I finally worked up the courage to decide that no adjective can ever define me. I can forever dance, and sing, and laugh on my own terms.
Roar was a loud and clear message to my inner self, my soul, that I am still here. I am still alive. This soul is still kickin'. Literally.
And I desperately wish this loud and clear message to reach everyone.
So I roared for your 12-year-old daughter and your 9-year-old son -- so that they could understand that beauty comes in all shapes and sizes and we can't tease people who don't look just like us.
I roared so that you would get out your tap shoes for the first time in 13 years. So that you would realize that it doesn't matter what flounces and bounces as you shuffle ball change -- it only matters that you are doing something your body finds joyful and inspiring.
I roared so that you could stand in front of the mirror in your underwear and look at the stretch marks on your stomach for the first time since your baby was born, finally learning to love them because the little person who caused them is coloring you a picture right now at the kitchen table.

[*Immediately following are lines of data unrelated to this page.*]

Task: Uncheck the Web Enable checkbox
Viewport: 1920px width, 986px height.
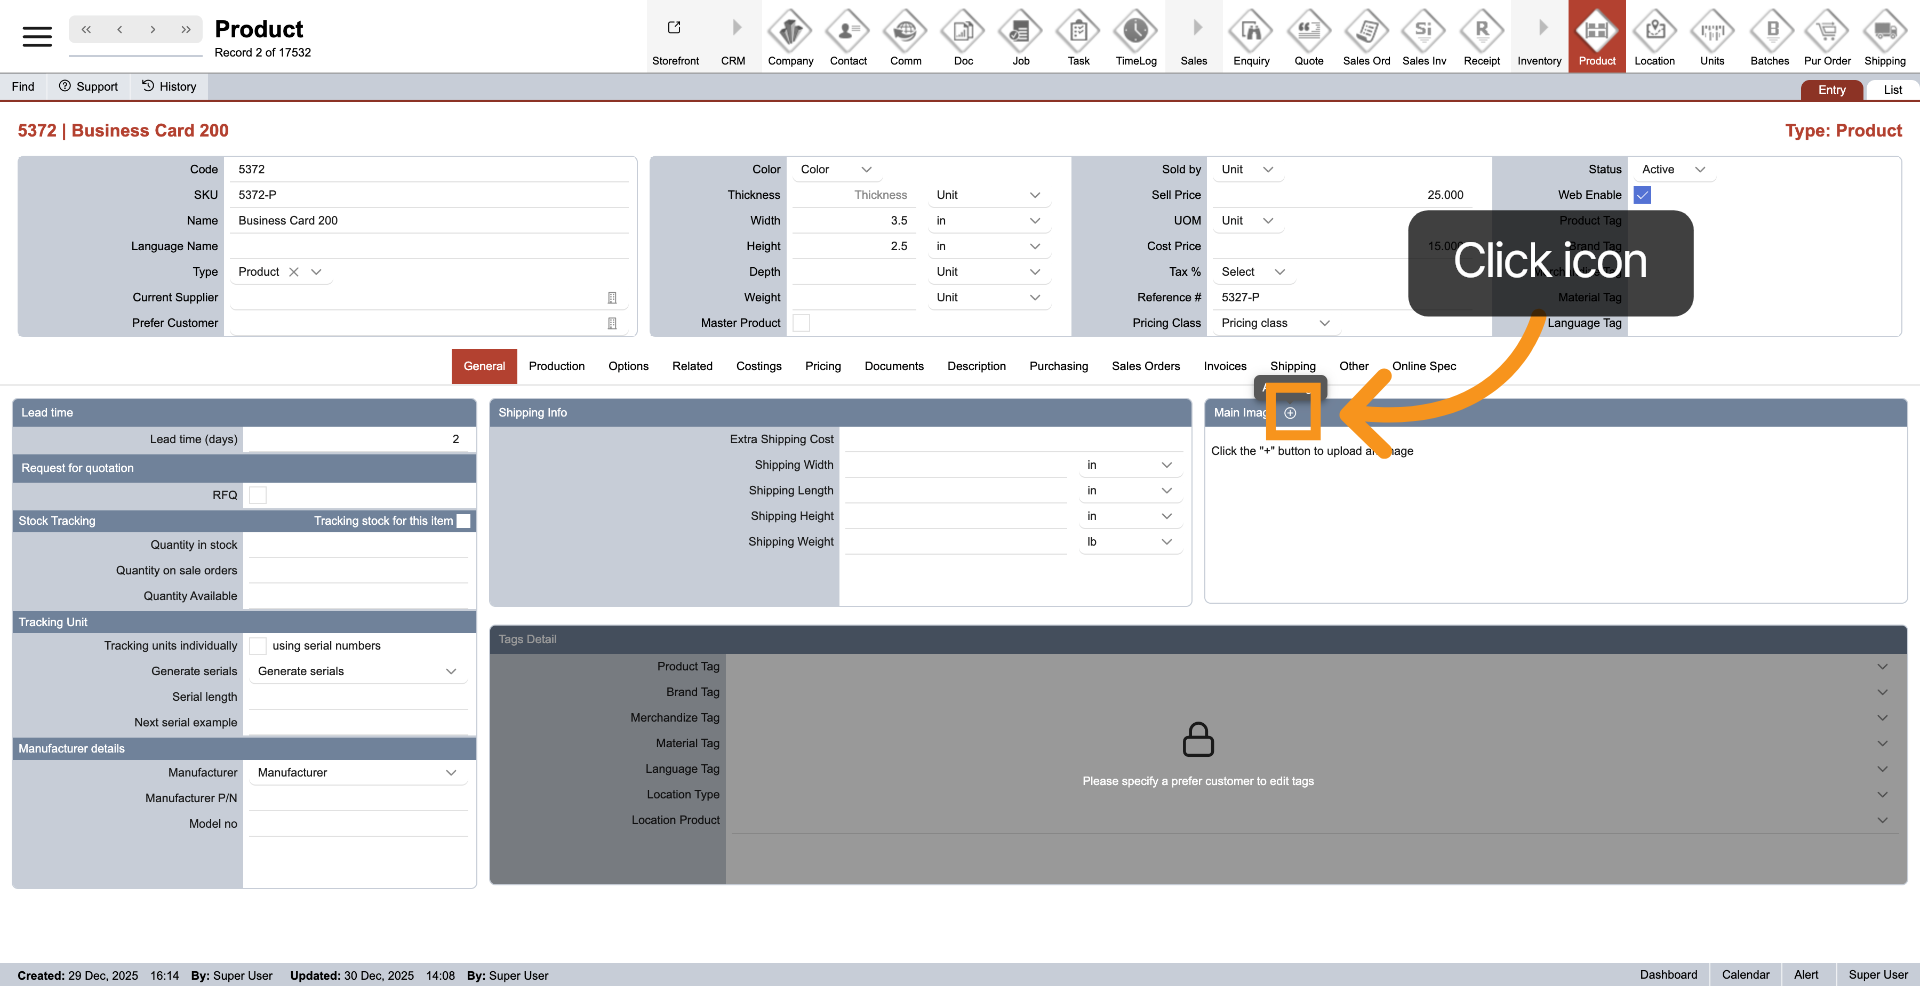Action: tap(1642, 195)
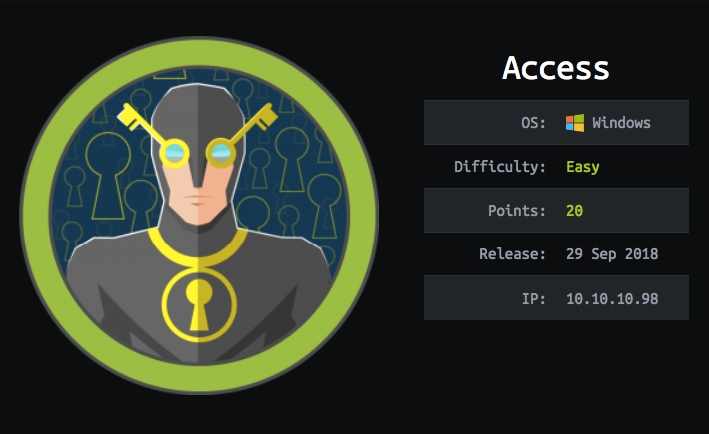Click the IP address 10.10.10.98
Image resolution: width=709 pixels, height=434 pixels.
click(x=612, y=298)
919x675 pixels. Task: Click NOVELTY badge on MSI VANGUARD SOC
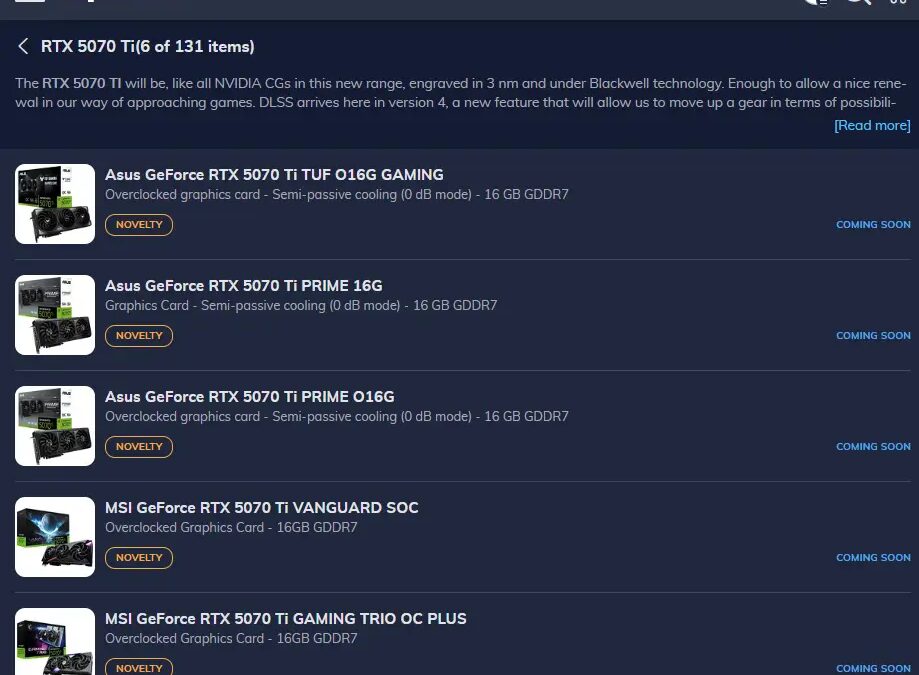pyautogui.click(x=139, y=558)
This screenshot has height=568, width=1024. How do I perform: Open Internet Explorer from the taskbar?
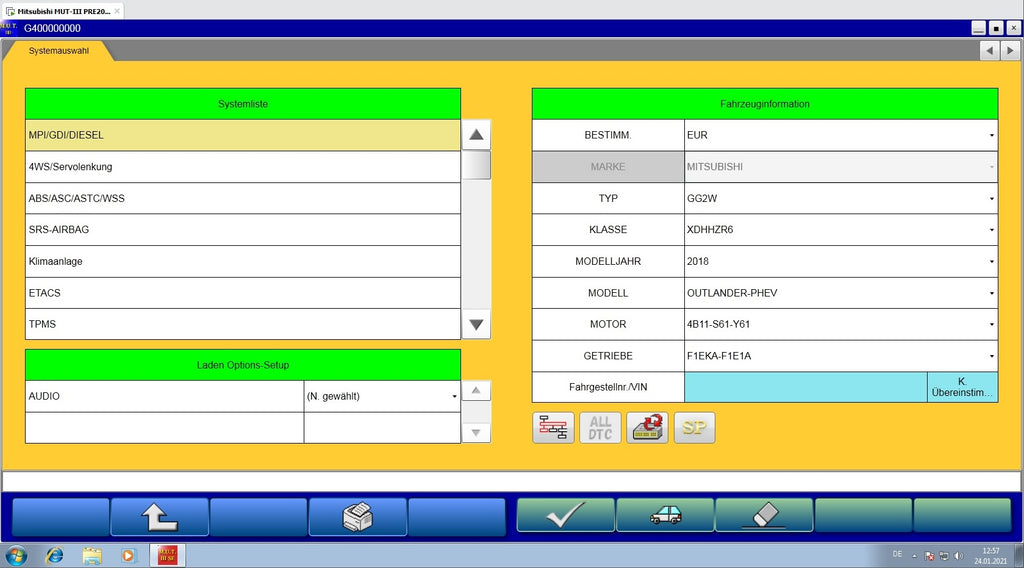click(x=54, y=555)
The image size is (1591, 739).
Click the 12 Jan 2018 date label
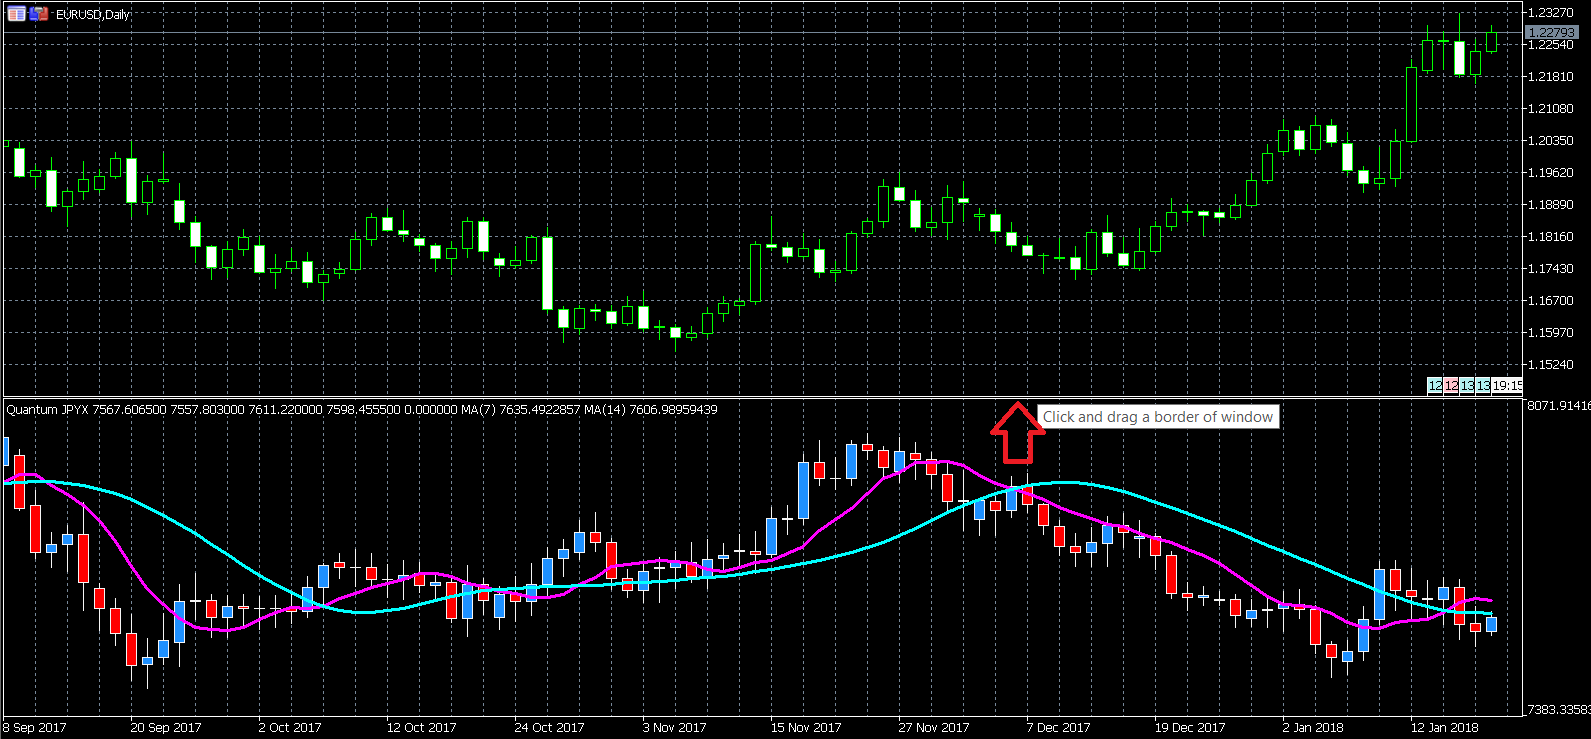(1444, 727)
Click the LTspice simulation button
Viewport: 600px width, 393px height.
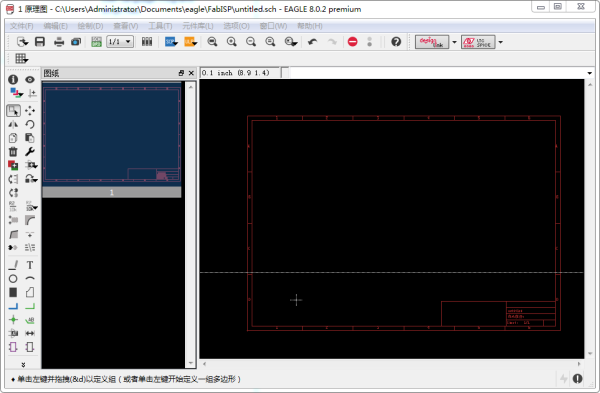(478, 42)
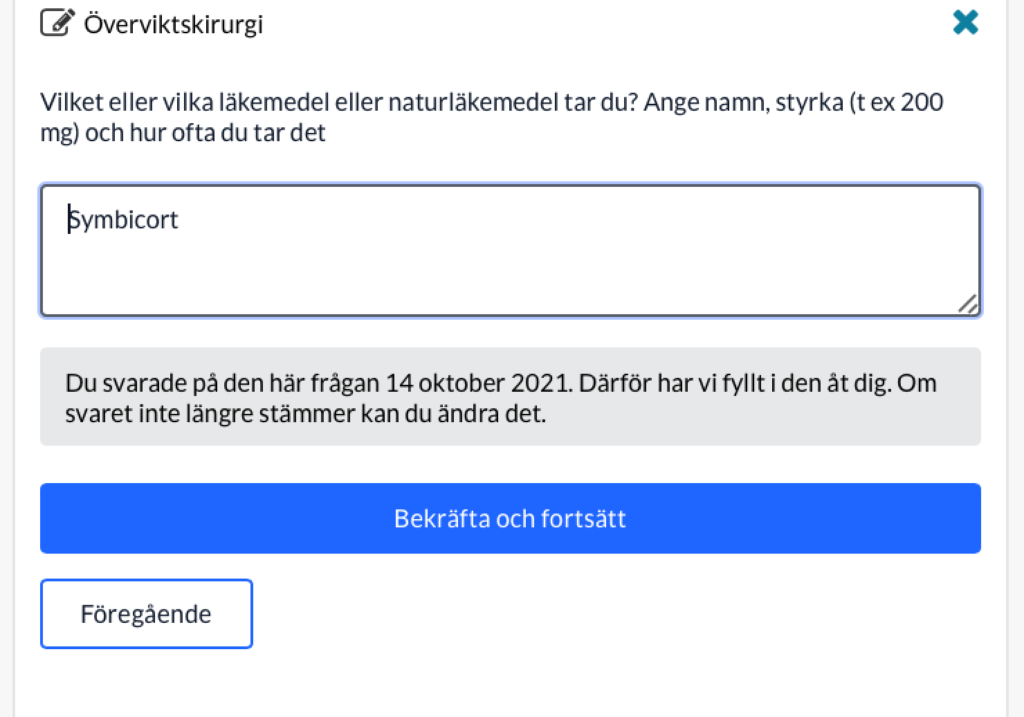Click the gray prefilled-answer notice box
Screen dimensions: 1024x717
pos(510,397)
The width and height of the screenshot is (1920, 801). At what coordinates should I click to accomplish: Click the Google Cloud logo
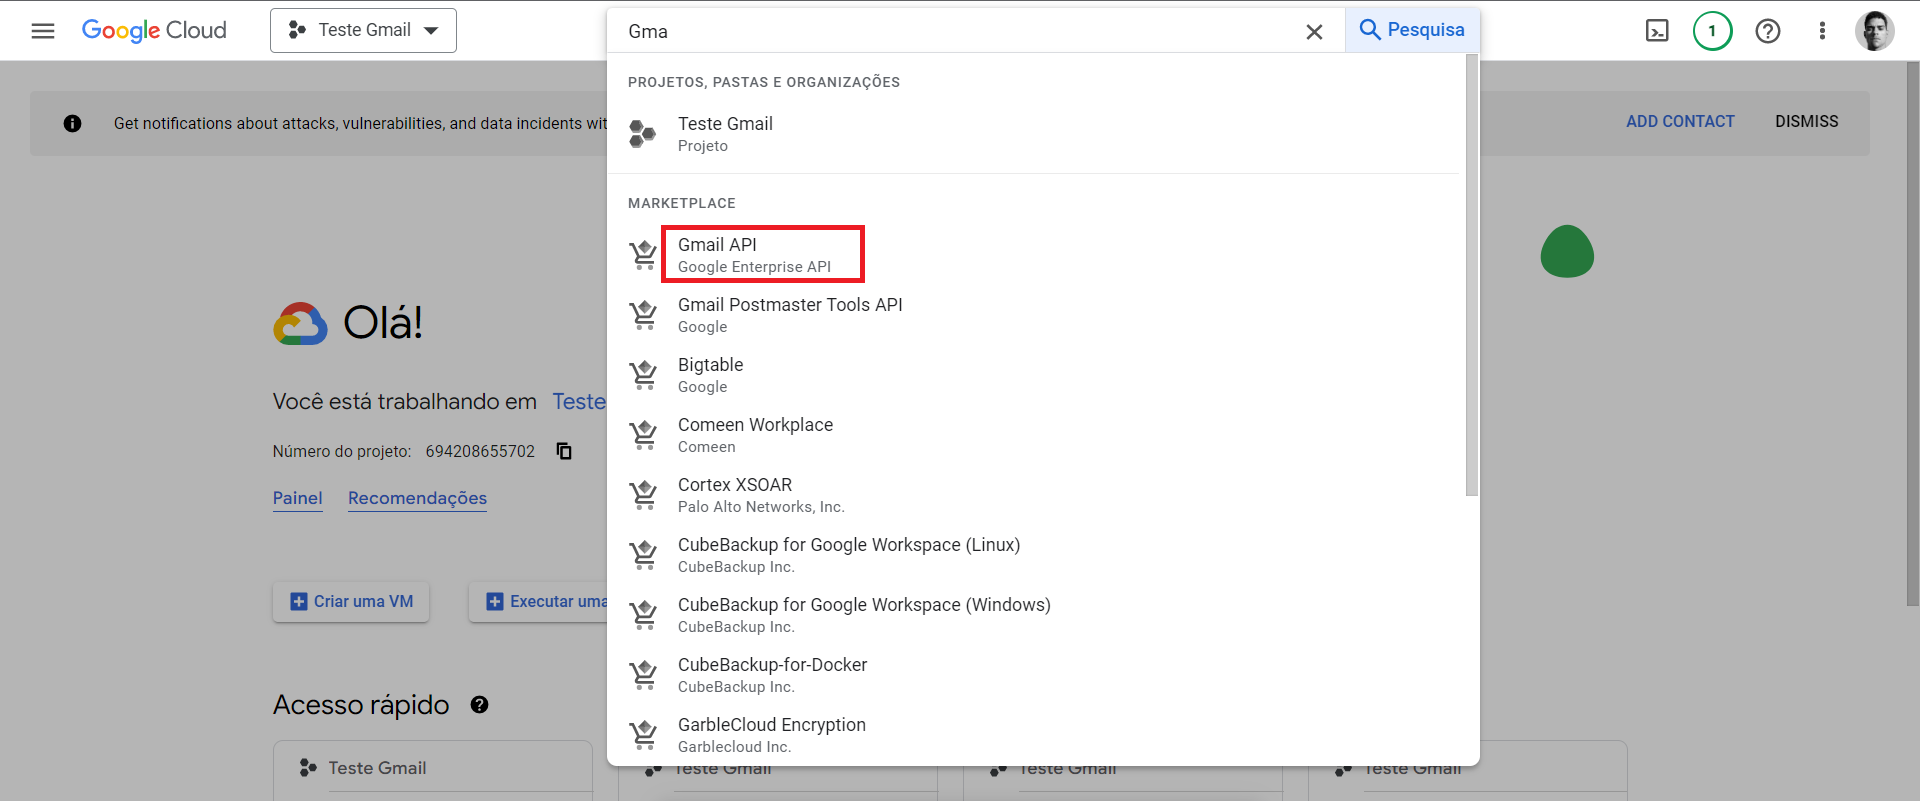pyautogui.click(x=154, y=31)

And most of all, I think I roared to remind all of us that no one has to go from zero to hero today. None of us have to give up Nutella cold-turkey today. None of us have to be recovered or healed today. Self-awareness is the first step to everything. And with "Roar" going viral, I hope that it can be celebrated that a million more of us are aware, and ready to celebrate, today.
I don't know what the sound is that is louder than a "roar," but I know it's the sound that we can all make together with awareness, time, and courage.
Maybe you've always "bit your tongue and held your breath," but today, I encourage you to "dance through the fire" and go roar for yourself -- and for those who can't.
I promise you that you won't regret it.